Life lessons from living abroad – what I learnt from Japan

Now and again, I hear from one of my foreign students about how their experiences living in Australia have completely changed their life. I always nod in agreement, because I remember how I felt after my first year in Japan – the world was such a different place. That feeling was only reinforced by spending longer away from my home country. Recently I came across something I wrote after just one year living in Osaka, and it seems to explain this whole thing pretty well, at least for me. Here’s part of it, with apologies for sentimentality.

Life lessons from living and working abroad in Japan

Enjoying a lesson with my “senior” kids in Osaka, Japan

My lessons from my first year in Japan

One year away in a strange, strange foreign country and now I’m older and younger, wiser and dumber. I’ve lost a lot of the crippling ambitiousness I used to have, I’ve learnt the joy of being happy with every aspect of your life, I’ve acquired an unrealistic sounding optimism about the rest of my life which most people would dismiss as teenage dreaming.

I’m older because I can hold a really good conversation with a whole spectrum of people, and keep up the conversation when their limited language ability, or shy personality, forces their side to wane. I’m older because I really want kids and have worked out how to deal with them. I’m not scared of them any more!

I’m younger because I can roll on the floor with a classful of three-year-olds and love every minute of it. I don’t care anywhere near as much about image or what other people think of me and above all I don’t mind doing or saying slightly crazy or inane things to help put people at ease or make the best out of a situation.

I’m wiser because I have a bigger perspective of the world and a much greater tolerance for different opinions, especially those that I totally disagree with. I’m wiser because I’m not going to be burnt out at 30, I’m not going to work in miserable situations and I’m looking after my health better.

I’m dumber because I can’t find the apostrophe key on this Japanese keyboard. I don’t know when to take my shoes off. I stare like a child as my dear Japanese friends place restaurant orders for me. And I don’t even know how to ask for a dine-in meal at MacDonald’s.


  1. ahh that is such a lovely post! i can relate to those feelings too. it’s almost like to really understand those concepts you have to have lived in a country where your mother tongue is not their mother tongue… going somewhere where English is the mother tongue is still an experience for us but not quite the same.. IMO anyway 🙂

  2. Thanks Rach!! Yes IMHO living in an English-speaking foreign country is a tiny bit cheating. I never did it though so perhaps I’m wrong!

  3. I think you probably picked the hardest country to live in where life is so different and the language and customs so much harder to learn. But what fun!

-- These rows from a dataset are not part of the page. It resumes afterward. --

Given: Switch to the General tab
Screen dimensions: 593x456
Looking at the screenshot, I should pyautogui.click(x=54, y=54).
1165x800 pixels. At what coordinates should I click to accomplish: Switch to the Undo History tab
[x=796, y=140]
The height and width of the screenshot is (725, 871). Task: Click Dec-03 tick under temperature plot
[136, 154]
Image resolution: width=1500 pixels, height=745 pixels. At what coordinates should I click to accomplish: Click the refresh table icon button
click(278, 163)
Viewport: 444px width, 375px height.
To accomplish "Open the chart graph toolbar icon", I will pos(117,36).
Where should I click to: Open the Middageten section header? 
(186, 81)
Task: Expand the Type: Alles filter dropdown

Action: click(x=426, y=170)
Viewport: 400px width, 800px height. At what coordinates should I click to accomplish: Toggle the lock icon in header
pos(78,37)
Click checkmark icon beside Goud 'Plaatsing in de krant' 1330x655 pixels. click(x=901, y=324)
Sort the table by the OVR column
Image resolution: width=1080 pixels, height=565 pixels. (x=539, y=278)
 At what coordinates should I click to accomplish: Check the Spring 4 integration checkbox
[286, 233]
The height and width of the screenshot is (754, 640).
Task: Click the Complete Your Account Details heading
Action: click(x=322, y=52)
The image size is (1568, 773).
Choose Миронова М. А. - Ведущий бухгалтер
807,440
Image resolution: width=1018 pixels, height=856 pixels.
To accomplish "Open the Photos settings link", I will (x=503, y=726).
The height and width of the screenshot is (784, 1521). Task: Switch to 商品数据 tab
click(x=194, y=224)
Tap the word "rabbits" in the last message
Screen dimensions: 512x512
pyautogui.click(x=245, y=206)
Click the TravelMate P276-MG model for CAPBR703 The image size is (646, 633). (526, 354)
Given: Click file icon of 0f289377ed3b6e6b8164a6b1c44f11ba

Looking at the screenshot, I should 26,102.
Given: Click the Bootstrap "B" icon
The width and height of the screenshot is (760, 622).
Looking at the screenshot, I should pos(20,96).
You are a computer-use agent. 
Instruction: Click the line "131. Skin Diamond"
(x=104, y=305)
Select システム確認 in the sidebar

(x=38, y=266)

  4. LOL I hadn’t thought of that – although in some ways not as hard as others because the Japanese were so welcoming. But yes, all very different to Oz!

  5. In some ways, I think living in a country where everything is VERY different is easier!! The contrast is expected – as opposed to a place with similarities where the unexpected really IS unexpected!! Love your paradoxes too!!

  6. Ooh, you make an excellent point there Red Nomad – I remember being rather disappointed by Germany when I first moved there because there were so many similarities to home, and it took a lot more digging to find the differences.